Reproduce exactly the run of lines that begins with the one containing "Click the تایید نهایی confirmation button" and ends with the last line of the records, omitting pictures.

[Collected data entries]
......

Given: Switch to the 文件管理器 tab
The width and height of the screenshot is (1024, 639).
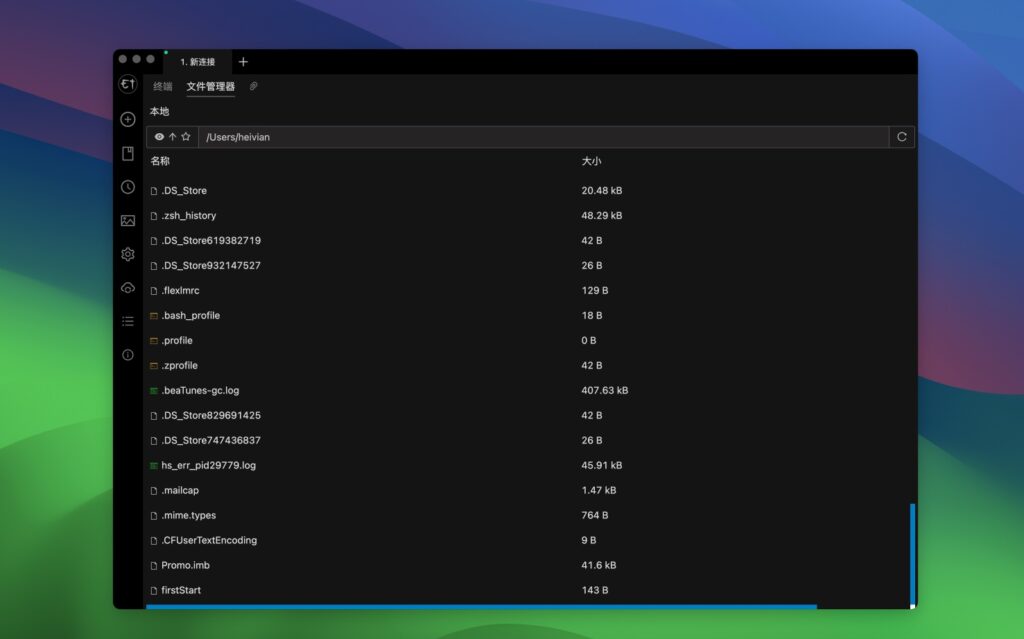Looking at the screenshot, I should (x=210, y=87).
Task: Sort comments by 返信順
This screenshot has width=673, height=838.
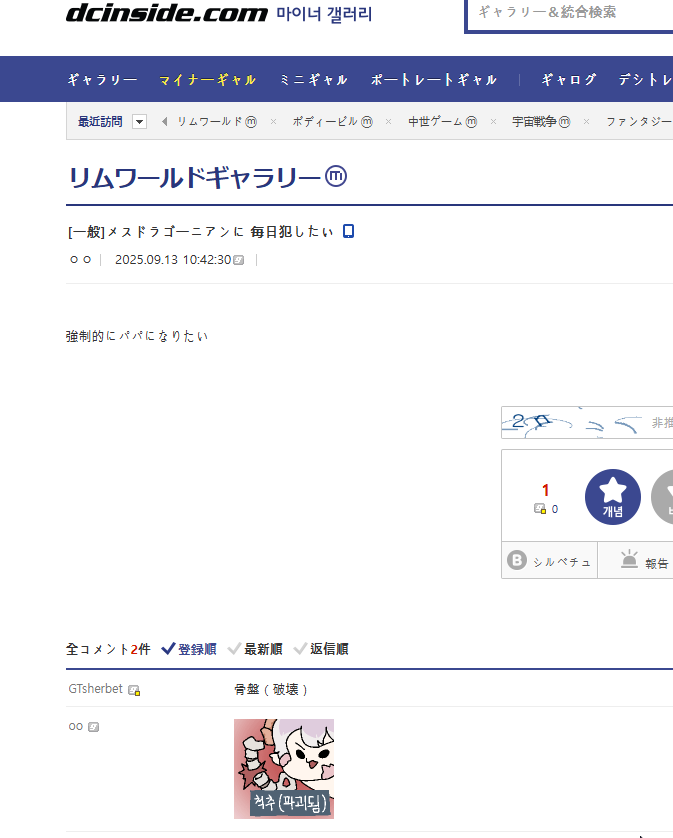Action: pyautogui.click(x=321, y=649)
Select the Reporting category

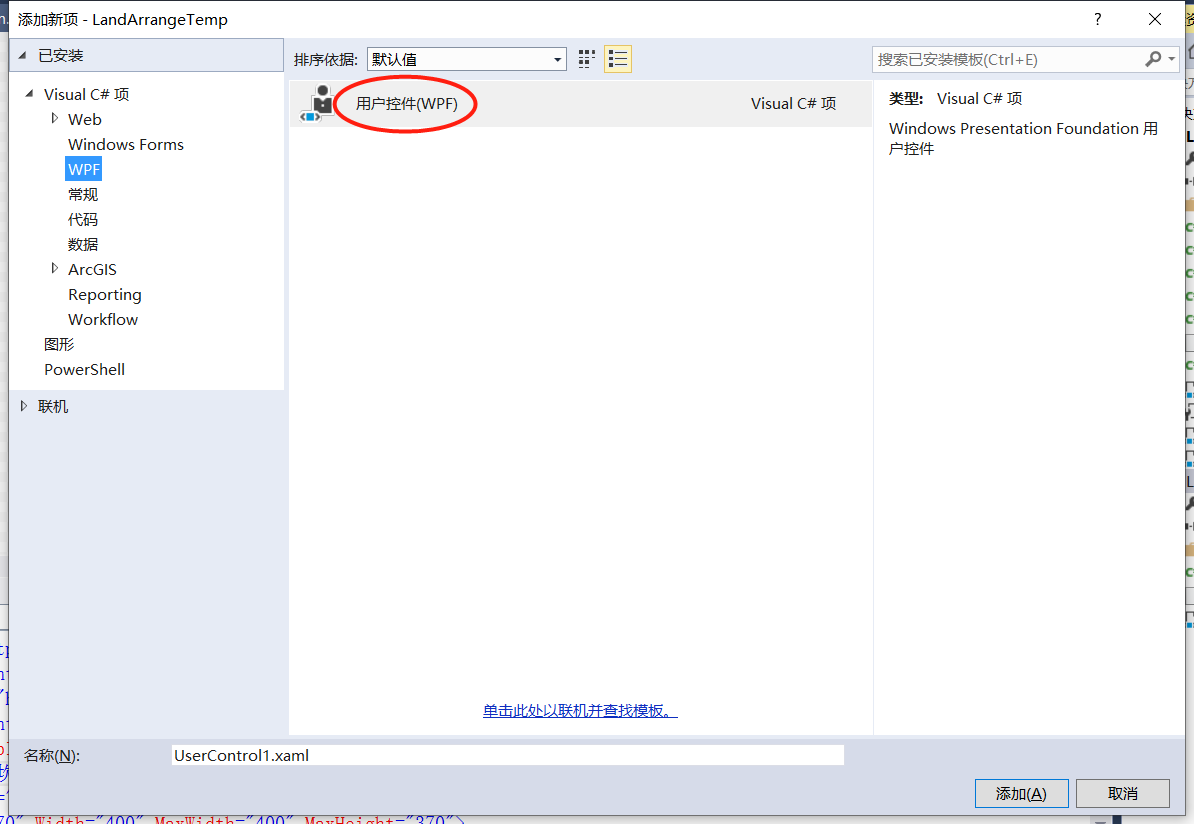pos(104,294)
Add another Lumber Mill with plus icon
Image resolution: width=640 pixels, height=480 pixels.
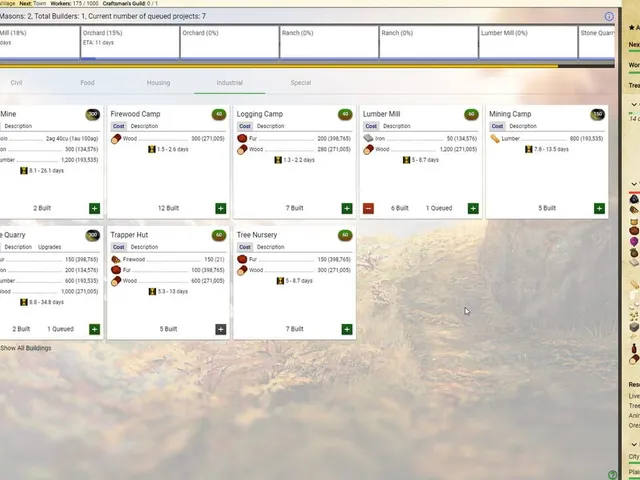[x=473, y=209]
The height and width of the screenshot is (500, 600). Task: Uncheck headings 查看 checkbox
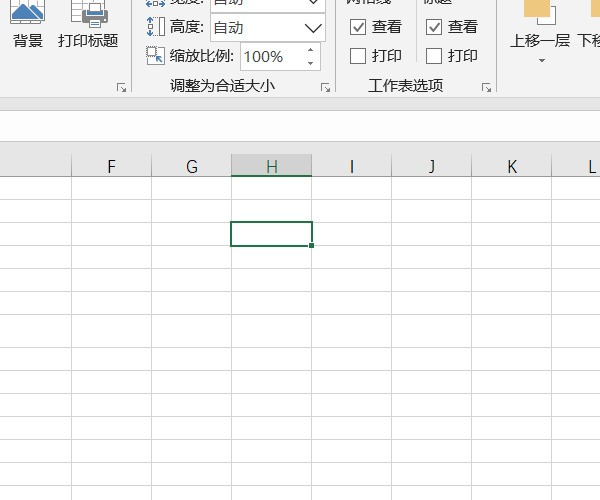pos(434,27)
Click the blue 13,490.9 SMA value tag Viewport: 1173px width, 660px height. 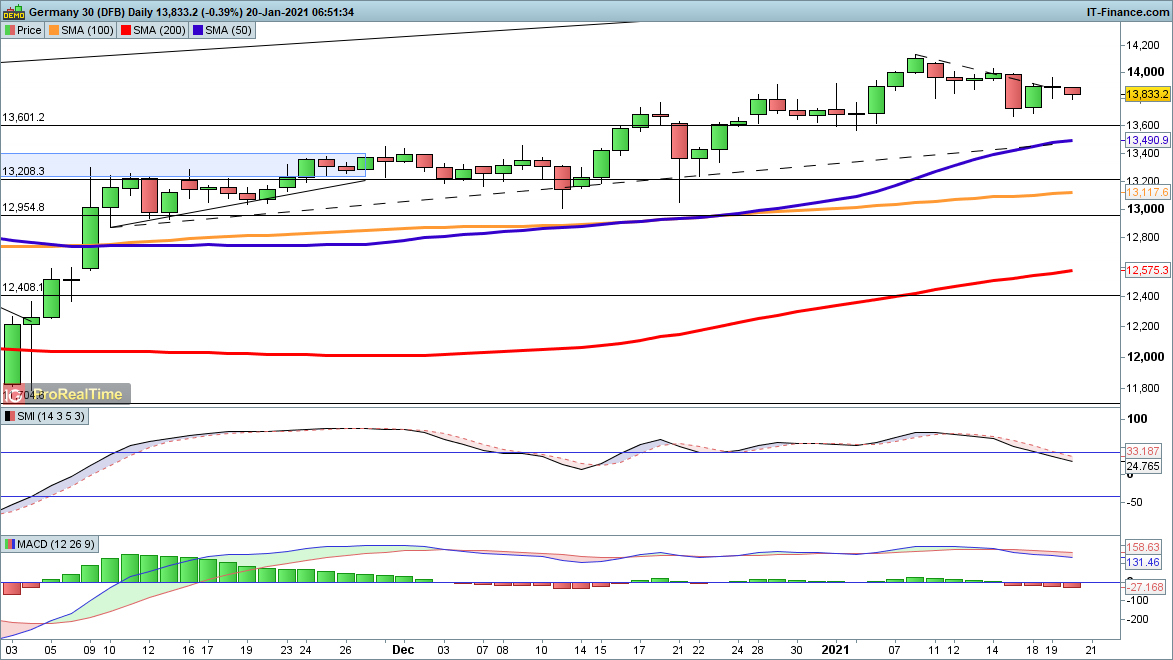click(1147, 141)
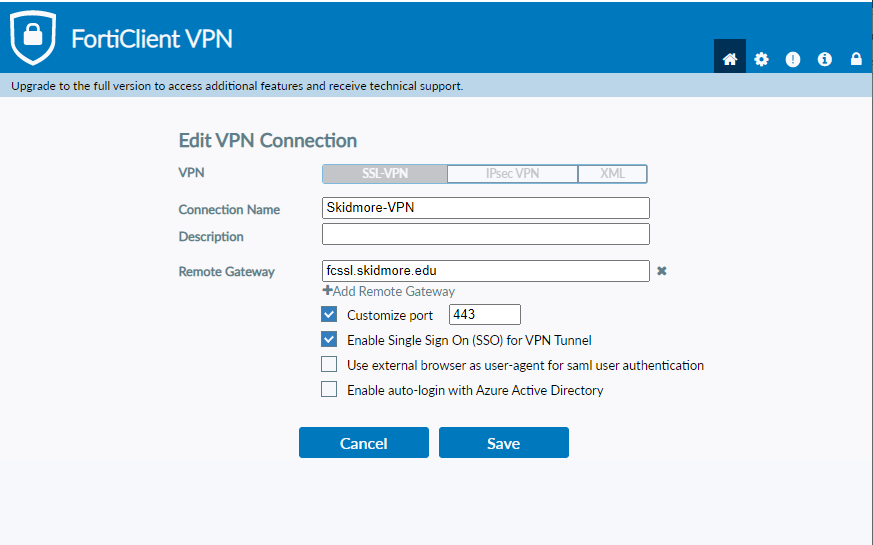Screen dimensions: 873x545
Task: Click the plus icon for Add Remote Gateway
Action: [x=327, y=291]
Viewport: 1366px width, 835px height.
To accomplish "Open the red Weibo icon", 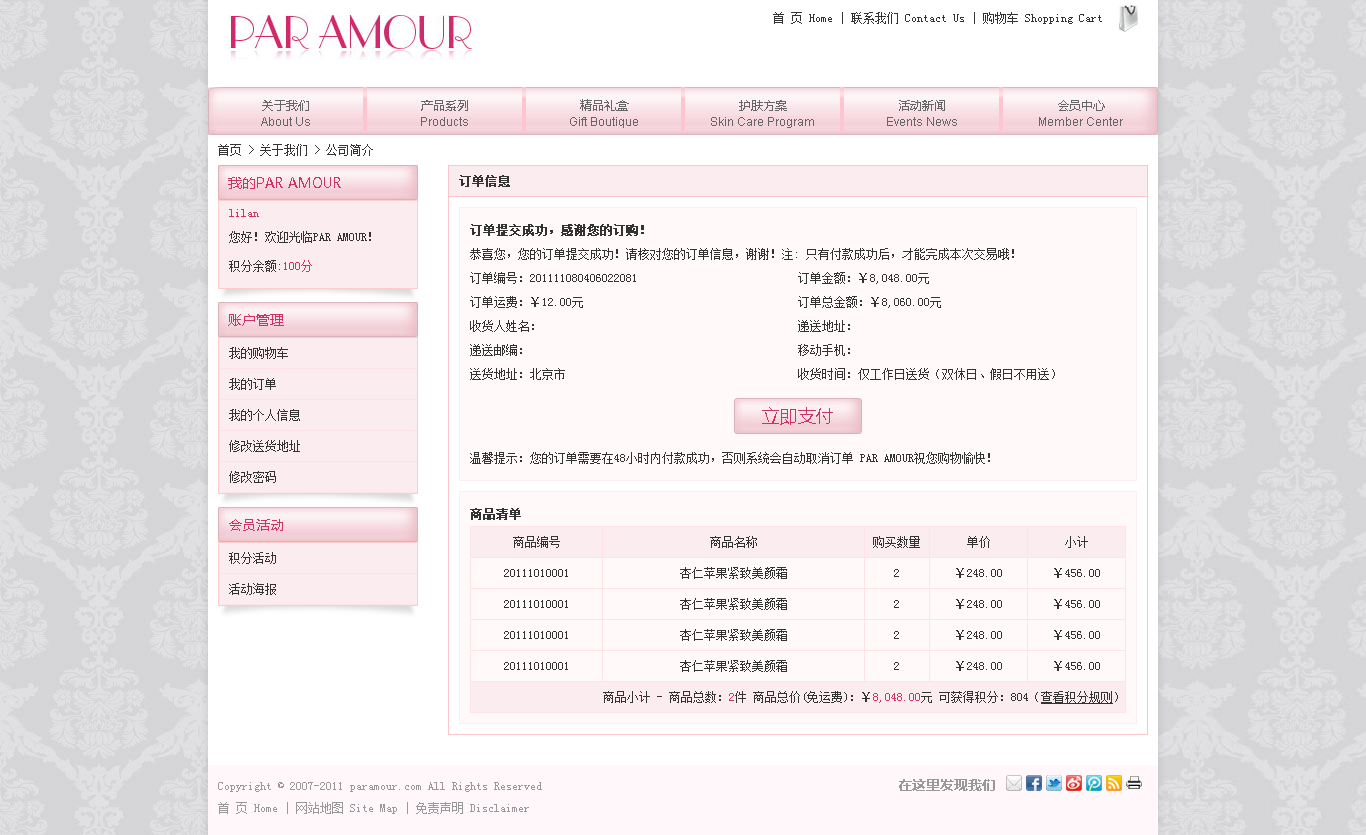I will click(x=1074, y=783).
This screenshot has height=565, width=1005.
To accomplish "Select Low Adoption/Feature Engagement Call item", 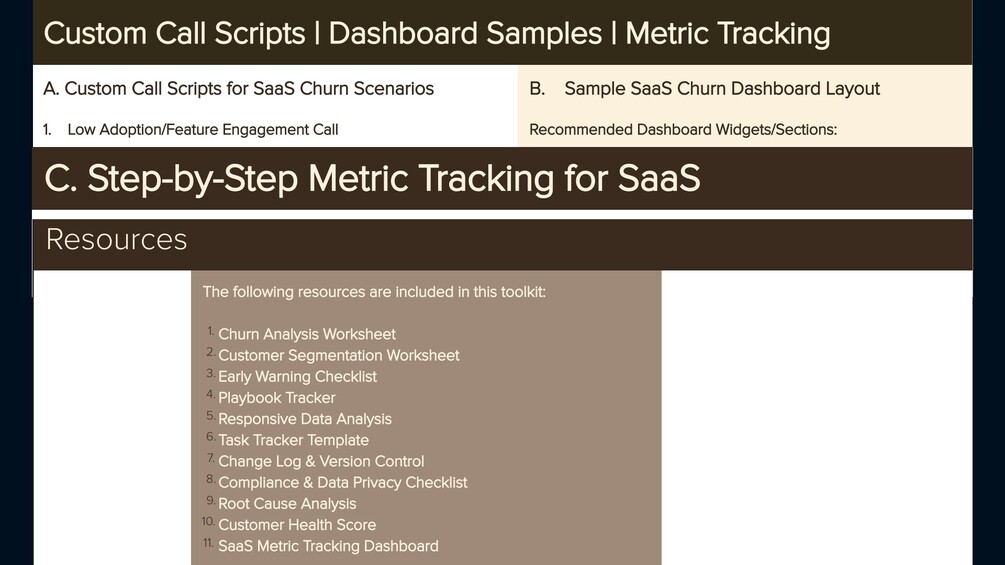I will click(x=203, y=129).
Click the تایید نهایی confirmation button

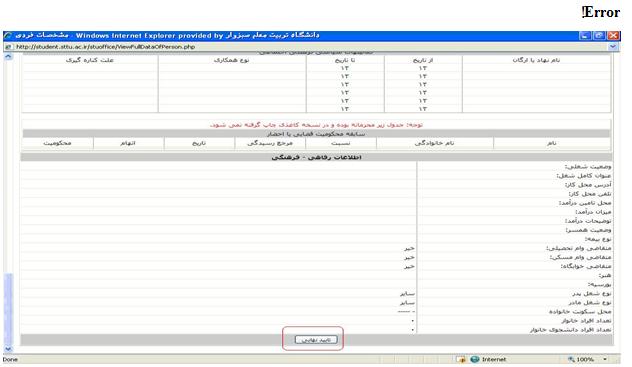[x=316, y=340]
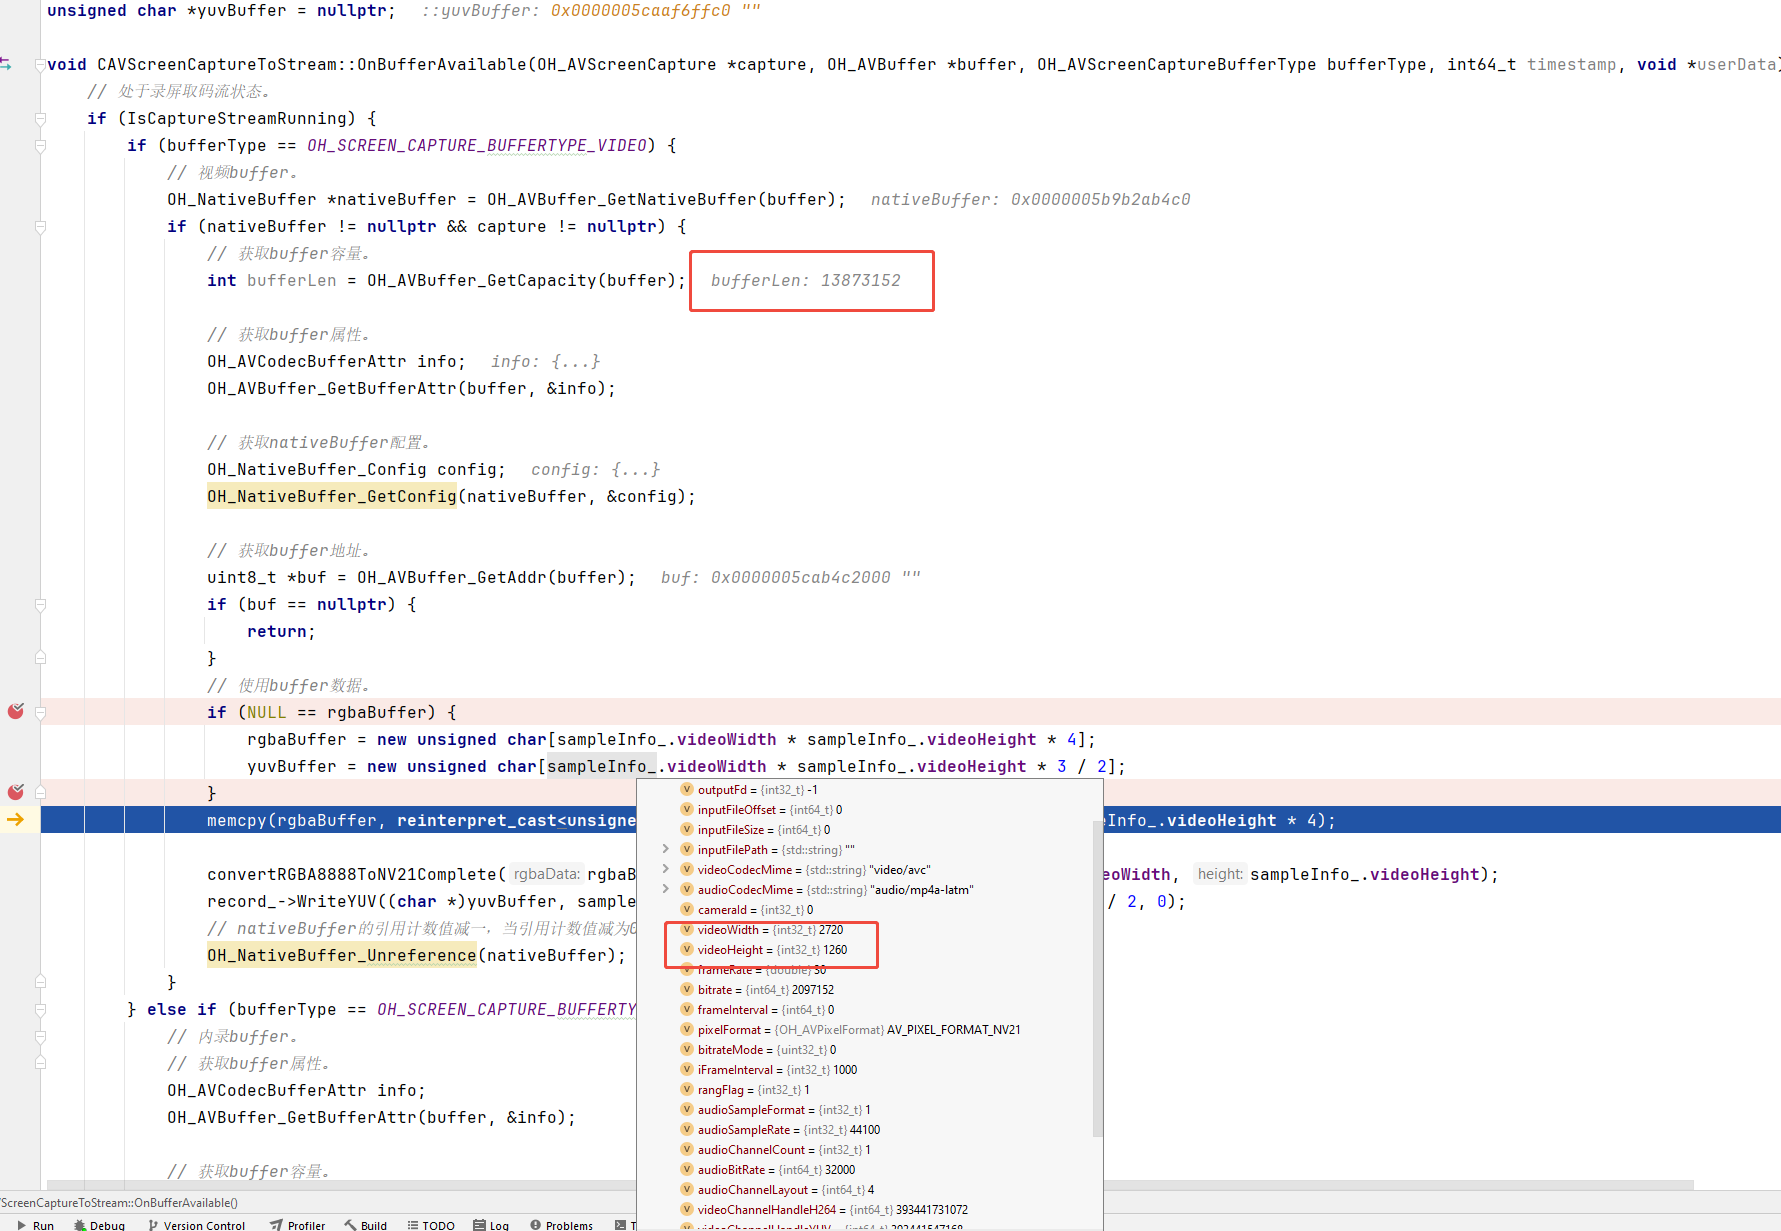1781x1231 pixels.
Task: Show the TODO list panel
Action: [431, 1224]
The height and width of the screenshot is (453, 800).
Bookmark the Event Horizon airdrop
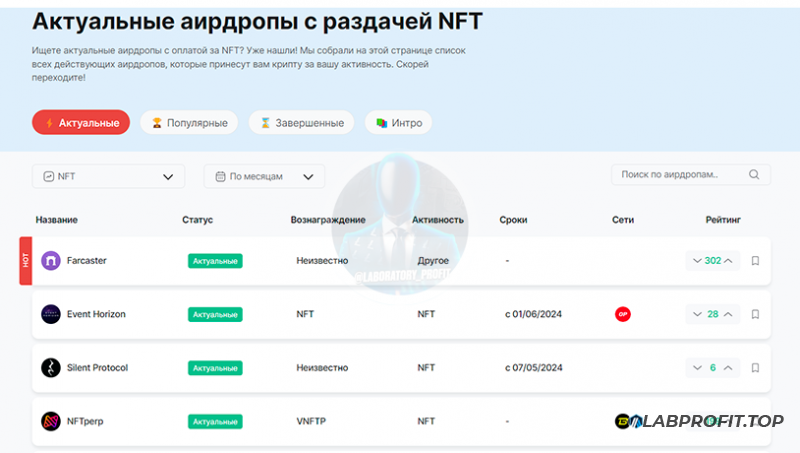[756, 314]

......

RESULT OF THIS TASK
Click the تایید نهایی confirmation button

[x=316, y=340]
1781x1231 pixels.
Task: Show the TODO list panel
Action: [431, 1224]
The height and width of the screenshot is (453, 800).
Bookmark the Event Horizon airdrop
[756, 314]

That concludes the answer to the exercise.